Activity ::
Please output, word for word, the part of the greenhouse post that opens with the words containing "It’s amazing to" and closes with "only inches tall.".

======== Passage provided ========

Things have been pretty busy on the farm, but there is one truth that is self evident: The shelves in the greenhouse are covered in a healthy green mass of plants yearning for the sun. All of the hard work invested in constructing this gem of a building, starting with diging the foundation by hand all the way through attaching the clear panels with help from Nate, is paying off once again. The planning is detailed, the outcome is not always assured, but with a little faith, lots of help, and some good dirt, it’s all working out ….. [ Continue Reading at I.T. Farmers new home: http://itfarmersblog.com?p=2620 ]
This year, I’ve started about a week later then past years, and so I’m trying to be maticulous in tracking my plants growth. I’m curious to see just how important the planting times are.
Above you can see my jungle of tomato plants which cover the center table in my greenhouse. With all of the rain, I’ve used some of the time I would normally spend mowing grass to arrange the plants by category. I have even separated the Roma type tomatoes from the slicing tomatoes….. I’m such a dork = )
It’s amazing to see the many different leaf patterns on tomatoes. Some of them have thin leaves, while others have very broad leaves like the San Marzano plants above, which are similar to Roma tomatoes.You can see some of the plants which were started fairly late in the background, they’re only inches tall.
Here are some of my shortest plants. Peppers and Eggplants seem to be very slow starters.
This is my first year for eggplants, and I’ve never tried one before, so it may be the last. In the very front of the photo my celery plants barely grow. I see now why they are started 11 weeks before being moved out of the greenhouse. I bet it would be safe to start them in February next year.

======== Dataset excerpts ========

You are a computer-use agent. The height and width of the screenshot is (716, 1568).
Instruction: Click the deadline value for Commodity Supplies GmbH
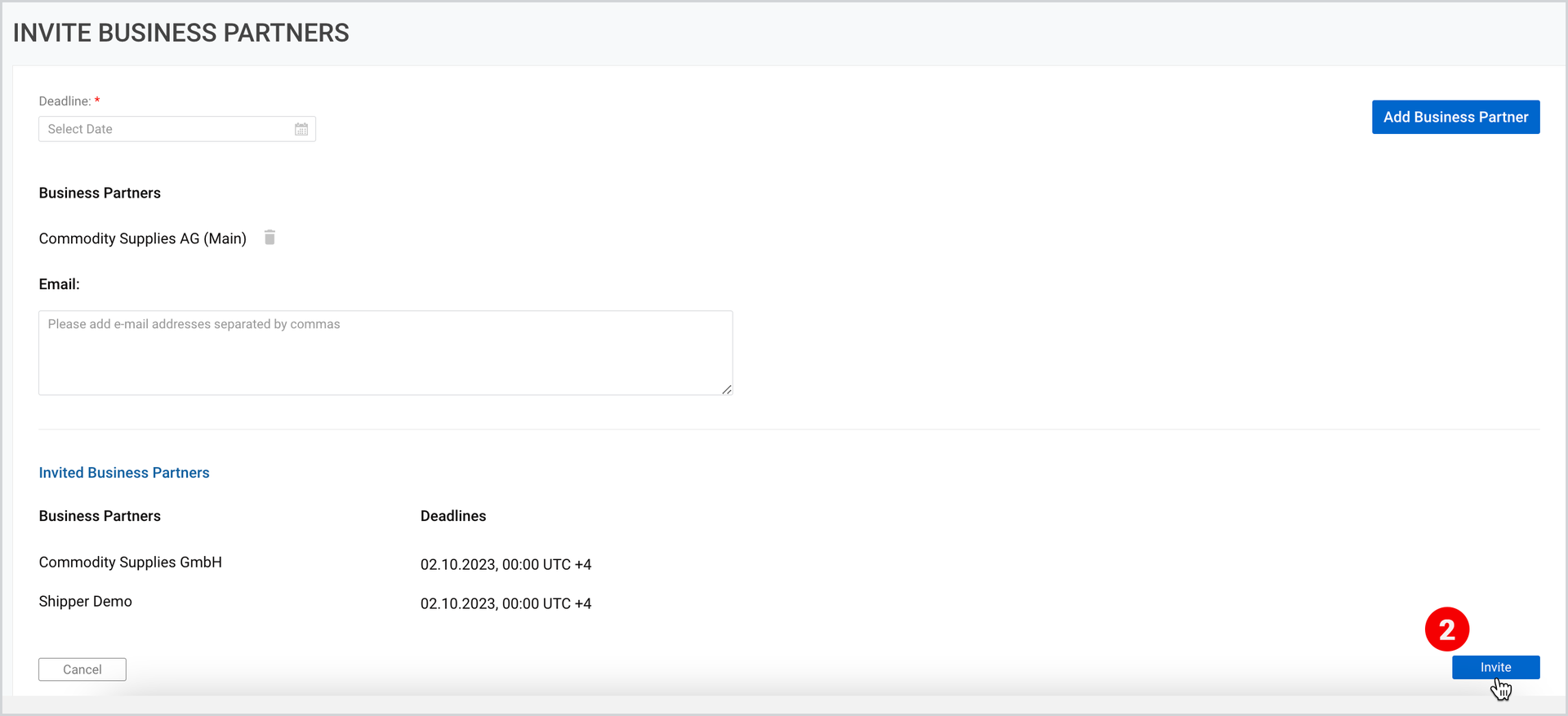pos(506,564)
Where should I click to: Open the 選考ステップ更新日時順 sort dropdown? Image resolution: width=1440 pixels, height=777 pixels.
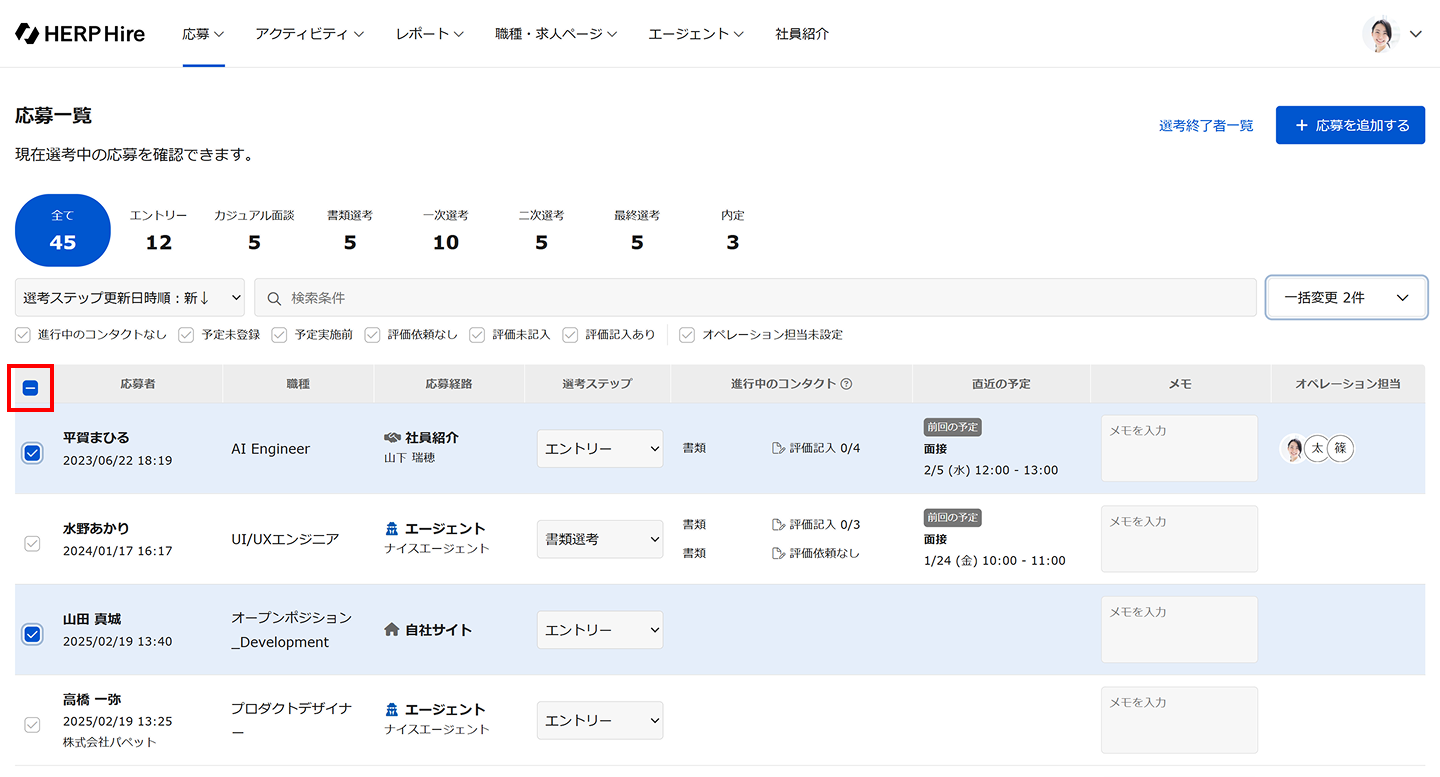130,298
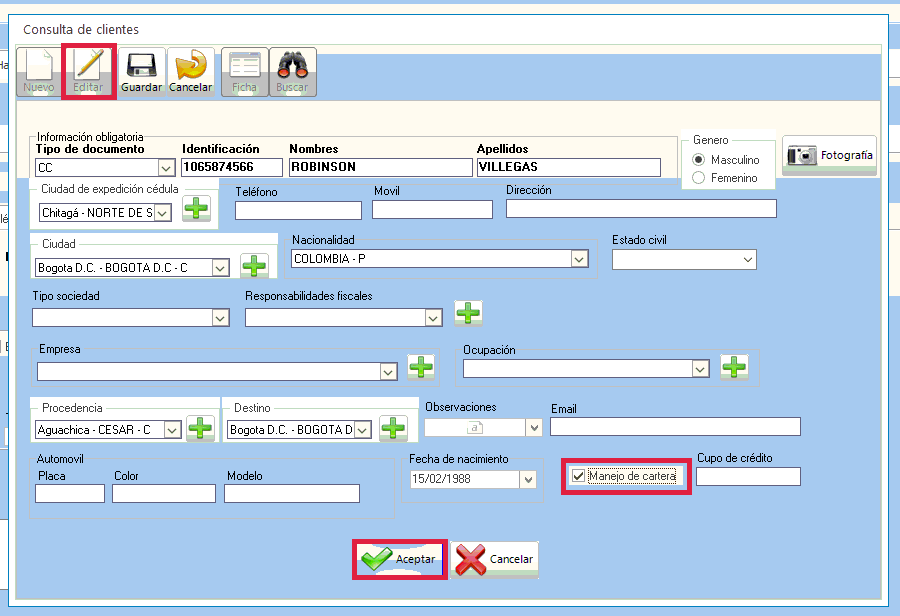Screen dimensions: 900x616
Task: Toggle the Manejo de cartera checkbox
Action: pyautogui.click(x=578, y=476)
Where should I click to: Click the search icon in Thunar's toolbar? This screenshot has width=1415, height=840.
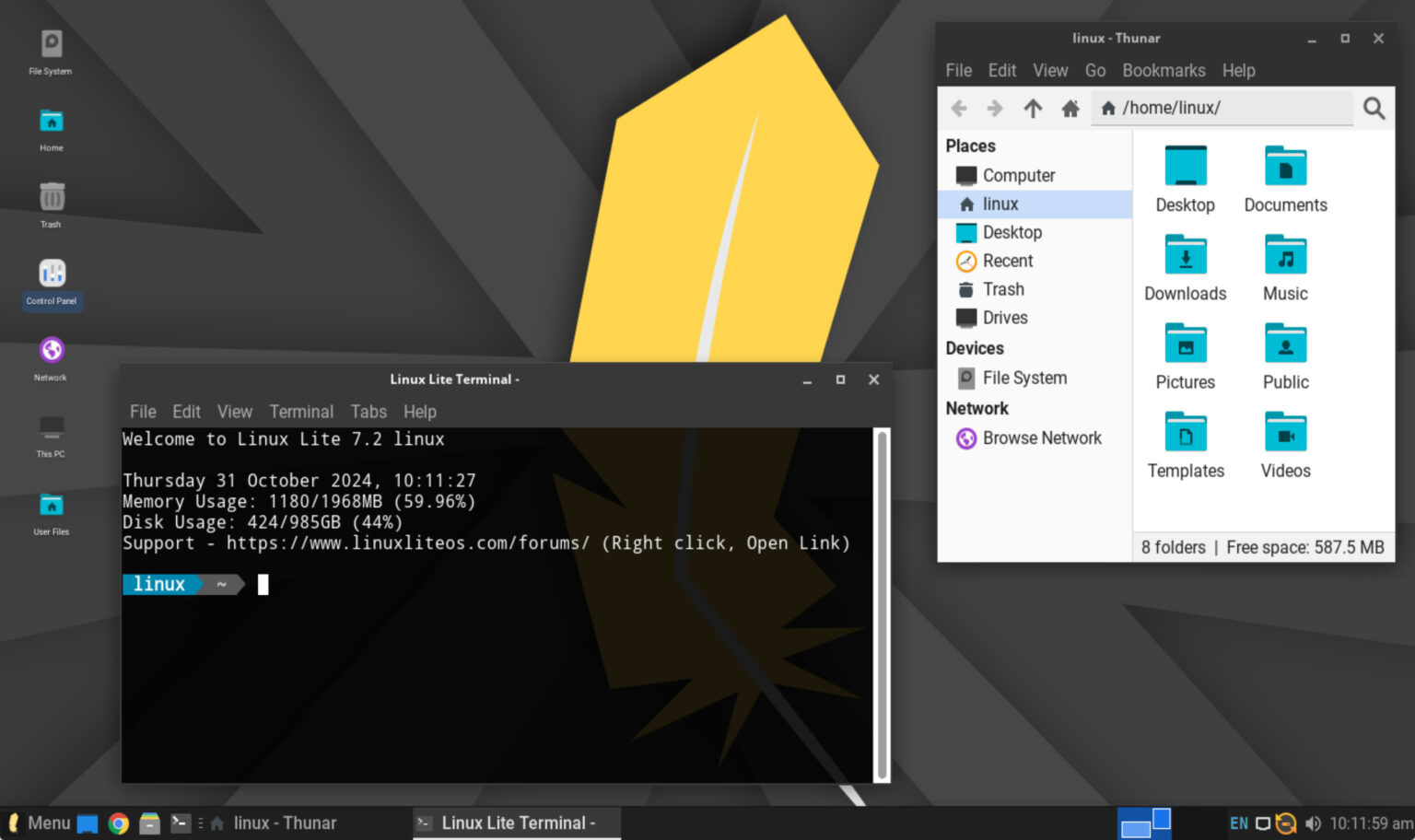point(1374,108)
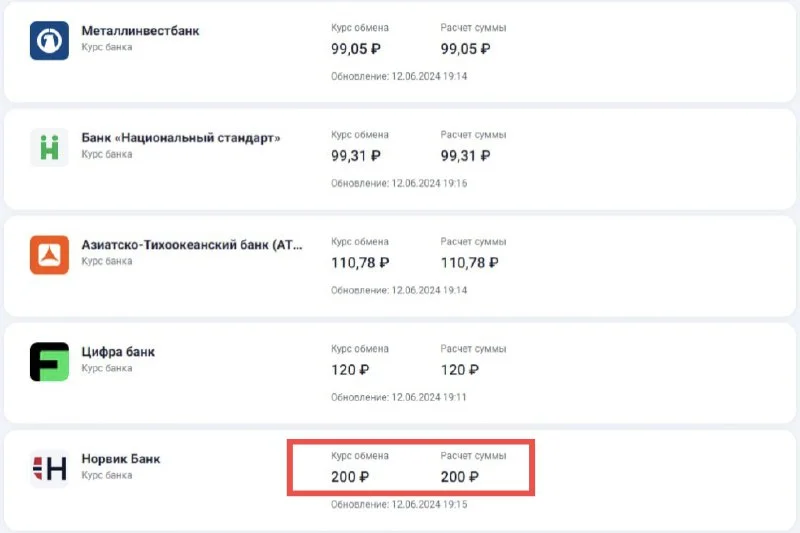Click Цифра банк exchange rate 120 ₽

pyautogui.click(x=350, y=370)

========

Completed task ::
It’s amazing to see the many different leaf patterns on tomatoes. Some of them have thin leaves, while others have very broad leaves like the San Marzano plants above, which are similar to Roma tomatoes.You can see some of the plants which were started fairly late in the background, they’re only inches tall.